_Work to be completed_
Each record in the material below must be written out again exactly.

---- Exercise inputs

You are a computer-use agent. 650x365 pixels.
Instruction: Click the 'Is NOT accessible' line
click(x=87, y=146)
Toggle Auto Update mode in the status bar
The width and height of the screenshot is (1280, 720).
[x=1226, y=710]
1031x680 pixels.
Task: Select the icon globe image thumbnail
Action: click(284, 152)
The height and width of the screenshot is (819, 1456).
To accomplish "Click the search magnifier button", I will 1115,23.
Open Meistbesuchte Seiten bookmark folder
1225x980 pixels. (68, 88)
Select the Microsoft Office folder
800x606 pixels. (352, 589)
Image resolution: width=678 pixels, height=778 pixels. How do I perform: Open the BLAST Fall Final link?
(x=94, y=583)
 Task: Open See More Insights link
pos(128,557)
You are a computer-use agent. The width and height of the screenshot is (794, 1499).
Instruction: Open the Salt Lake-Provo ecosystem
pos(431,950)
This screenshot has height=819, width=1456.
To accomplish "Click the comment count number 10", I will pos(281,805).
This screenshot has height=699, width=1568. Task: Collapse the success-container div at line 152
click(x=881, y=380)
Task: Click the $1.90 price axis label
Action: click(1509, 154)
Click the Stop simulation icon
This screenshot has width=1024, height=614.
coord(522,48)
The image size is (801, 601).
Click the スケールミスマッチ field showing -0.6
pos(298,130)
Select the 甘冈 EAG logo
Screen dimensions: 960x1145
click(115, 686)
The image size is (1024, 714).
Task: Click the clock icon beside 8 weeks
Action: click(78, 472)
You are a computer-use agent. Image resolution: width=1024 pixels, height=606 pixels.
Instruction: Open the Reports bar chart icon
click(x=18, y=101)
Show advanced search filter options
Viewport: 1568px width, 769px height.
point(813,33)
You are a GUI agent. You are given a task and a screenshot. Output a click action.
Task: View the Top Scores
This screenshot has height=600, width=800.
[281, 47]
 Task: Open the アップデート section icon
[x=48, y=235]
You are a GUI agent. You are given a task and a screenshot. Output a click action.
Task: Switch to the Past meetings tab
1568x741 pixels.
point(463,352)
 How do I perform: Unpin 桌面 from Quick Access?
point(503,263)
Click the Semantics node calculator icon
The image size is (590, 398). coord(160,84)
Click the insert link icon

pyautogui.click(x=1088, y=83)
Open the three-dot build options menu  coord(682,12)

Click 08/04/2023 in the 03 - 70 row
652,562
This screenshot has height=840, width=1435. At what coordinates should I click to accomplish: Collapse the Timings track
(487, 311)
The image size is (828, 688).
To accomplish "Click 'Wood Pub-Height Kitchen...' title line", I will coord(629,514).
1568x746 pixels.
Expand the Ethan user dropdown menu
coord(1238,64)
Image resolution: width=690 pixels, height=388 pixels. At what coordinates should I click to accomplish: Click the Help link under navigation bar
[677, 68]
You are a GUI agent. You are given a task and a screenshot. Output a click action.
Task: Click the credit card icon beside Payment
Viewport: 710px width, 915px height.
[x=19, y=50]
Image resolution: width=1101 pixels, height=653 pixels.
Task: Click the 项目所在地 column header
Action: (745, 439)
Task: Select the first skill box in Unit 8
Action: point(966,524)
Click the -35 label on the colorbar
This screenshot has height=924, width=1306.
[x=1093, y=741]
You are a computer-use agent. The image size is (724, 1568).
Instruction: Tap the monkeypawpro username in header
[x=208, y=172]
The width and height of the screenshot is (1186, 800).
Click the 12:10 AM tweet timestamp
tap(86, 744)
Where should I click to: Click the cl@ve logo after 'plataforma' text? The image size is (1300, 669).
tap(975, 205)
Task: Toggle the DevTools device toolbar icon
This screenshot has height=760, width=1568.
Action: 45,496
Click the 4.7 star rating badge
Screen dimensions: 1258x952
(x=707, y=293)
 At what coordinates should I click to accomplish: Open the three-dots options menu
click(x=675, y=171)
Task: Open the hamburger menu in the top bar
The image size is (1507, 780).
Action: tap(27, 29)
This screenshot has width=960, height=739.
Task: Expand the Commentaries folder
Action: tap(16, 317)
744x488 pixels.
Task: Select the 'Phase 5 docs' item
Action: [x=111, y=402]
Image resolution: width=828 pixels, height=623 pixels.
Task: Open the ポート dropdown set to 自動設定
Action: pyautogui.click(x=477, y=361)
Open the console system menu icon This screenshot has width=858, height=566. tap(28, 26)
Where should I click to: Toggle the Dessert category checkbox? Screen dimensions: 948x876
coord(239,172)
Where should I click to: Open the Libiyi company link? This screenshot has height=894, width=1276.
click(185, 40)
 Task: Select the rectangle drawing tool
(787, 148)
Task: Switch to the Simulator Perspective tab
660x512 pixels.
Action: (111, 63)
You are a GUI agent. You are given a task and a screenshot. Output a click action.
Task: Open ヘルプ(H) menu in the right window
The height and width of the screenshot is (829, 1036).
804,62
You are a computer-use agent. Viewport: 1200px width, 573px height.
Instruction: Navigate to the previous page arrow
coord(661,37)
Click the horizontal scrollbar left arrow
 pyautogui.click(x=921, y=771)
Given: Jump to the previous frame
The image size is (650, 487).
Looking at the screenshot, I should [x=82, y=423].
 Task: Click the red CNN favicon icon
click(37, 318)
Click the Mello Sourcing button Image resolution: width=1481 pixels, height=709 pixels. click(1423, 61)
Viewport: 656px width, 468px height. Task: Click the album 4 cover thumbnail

--------

_Finished task_
You are a computer-use agent. 650x365 pixels.
Instruction: Click the 'Is NOT accessible' line
click(x=87, y=146)
Toggle Auto Update mode in the status bar
The width and height of the screenshot is (1280, 720).
[x=1226, y=710]
1031x680 pixels.
Task: Select the icon globe image thumbnail
Action: click(284, 152)
The height and width of the screenshot is (819, 1456).
To accomplish "Click the search magnifier button", I will 1115,23.
Open Meistbesuchte Seiten bookmark folder
1225x980 pixels. (68, 88)
Select the Microsoft Office folder
800x606 pixels. (352, 589)
Image resolution: width=678 pixels, height=778 pixels. How do I perform: Open the BLAST Fall Final link?
(x=94, y=583)
 Task: Open See More Insights link
pos(128,557)
You are a computer-use agent. The width and height of the screenshot is (794, 1499).
Instruction: Open the Salt Lake-Provo ecosystem
pos(431,950)
This screenshot has height=819, width=1456.
To accomplish "Click the comment count number 10", I will pos(281,805).
This screenshot has height=699, width=1568. Task: Collapse the success-container div at line 152
click(x=881, y=380)
Task: Click the $1.90 price axis label
Action: click(1509, 154)
Click the Stop simulation icon
This screenshot has width=1024, height=614.
coord(522,48)
The image size is (801, 601).
Click the スケールミスマッチ field showing -0.6
pos(298,130)
Select the 甘冈 EAG logo
Screen dimensions: 960x1145
click(115, 686)
The image size is (1024, 714).
Task: Click the clock icon beside 8 weeks
Action: click(78, 472)
You are a computer-use agent. Image resolution: width=1024 pixels, height=606 pixels.
Instruction: Open the Reports bar chart icon
click(x=18, y=101)
Show advanced search filter options
Viewport: 1568px width, 769px height.
point(813,33)
You are a GUI agent. You are given a task and a screenshot. Output a click action.
Task: View the Top Scores
This screenshot has height=600, width=800.
[281, 47]
 Task: Open the アップデート section icon
[x=48, y=235]
You are a GUI agent. You are given a task and a screenshot. Output a click action.
Task: Switch to the Past meetings tab
1568x741 pixels.
point(463,352)
 How do I perform: Unpin 桌面 from Quick Access?
point(503,263)
Click the Semantics node calculator icon
The image size is (590, 398). coord(160,84)
Click the insert link icon

pyautogui.click(x=1088, y=83)
Open the three-dot build options menu  coord(682,12)

Click 08/04/2023 in the 03 - 70 row
652,562
This screenshot has height=840, width=1435. At what coordinates should I click to accomplish: Collapse the Timings track
(487, 311)
The image size is (828, 688).
To accomplish "Click 'Wood Pub-Height Kitchen...' title line", I will coord(629,514).
1568x746 pixels.
Expand the Ethan user dropdown menu
coord(1238,64)
Image resolution: width=690 pixels, height=388 pixels. At what coordinates should I click to accomplish: Click the Help link under navigation bar
[677, 68]
You are a GUI agent. You are given a task and a screenshot. Output a click action.
Task: Click the credit card icon beside Payment
Viewport: 710px width, 915px height.
[x=19, y=50]
Image resolution: width=1101 pixels, height=653 pixels.
Task: Click the 项目所在地 column header
Action: (745, 439)
Task: Select the first skill box in Unit 8
Action: point(966,524)
Click the -35 label on the colorbar
This screenshot has height=924, width=1306.
[x=1093, y=741]
You are a computer-use agent. The image size is (724, 1568).
Instruction: Tap the monkeypawpro username in header
[x=208, y=172]
The width and height of the screenshot is (1186, 800).
Click the 12:10 AM tweet timestamp
tap(86, 744)
Where should I click to: Click the cl@ve logo after 'plataforma' text? The image size is (1300, 669).
tap(975, 205)
Task: Toggle the DevTools device toolbar icon
This screenshot has height=760, width=1568.
Action: 45,496
Click the 4.7 star rating badge
Screen dimensions: 1258x952
(x=707, y=293)
 At what coordinates should I click to accomplish: Open the three-dots options menu
click(x=675, y=171)
Task: Open the hamburger menu in the top bar
The image size is (1507, 780).
Action: tap(27, 29)
This screenshot has width=960, height=739.
Task: Expand the Commentaries folder
Action: tap(16, 317)
744x488 pixels.
Task: Select the 'Phase 5 docs' item
Action: [x=111, y=402]
Image resolution: width=828 pixels, height=623 pixels.
Task: Open the ポート dropdown set to 自動設定
Action: pyautogui.click(x=477, y=361)
Open the console system menu icon This screenshot has width=858, height=566. tap(28, 26)
Where should I click to: Toggle the Dessert category checkbox? Screen dimensions: 948x876
coord(239,172)
Where should I click to: Open the Libiyi company link? This screenshot has height=894, width=1276.
click(185, 40)
 Task: Select the rectangle drawing tool
(787, 148)
Task: Switch to the Simulator Perspective tab
660x512 pixels.
Action: (111, 63)
You are a GUI agent. You are given a task and a screenshot. Output a click action.
Task: Open ヘルプ(H) menu in the right window
The height and width of the screenshot is (829, 1036).
804,62
You are a computer-use agent. Viewport: 1200px width, 573px height.
Instruction: Navigate to the previous page arrow
coord(661,37)
Click the horizontal scrollbar left arrow
 pyautogui.click(x=921, y=771)
Given: Jump to the previous frame
The image size is (650, 487).
Looking at the screenshot, I should [x=82, y=423].
 Task: Click the red CNN favicon icon
click(37, 318)
Click the Mello Sourcing button Image resolution: width=1481 pixels, height=709 pixels. click(1423, 61)
Viewport: 656px width, 468px height. Task: Click the album 4 cover thumbnail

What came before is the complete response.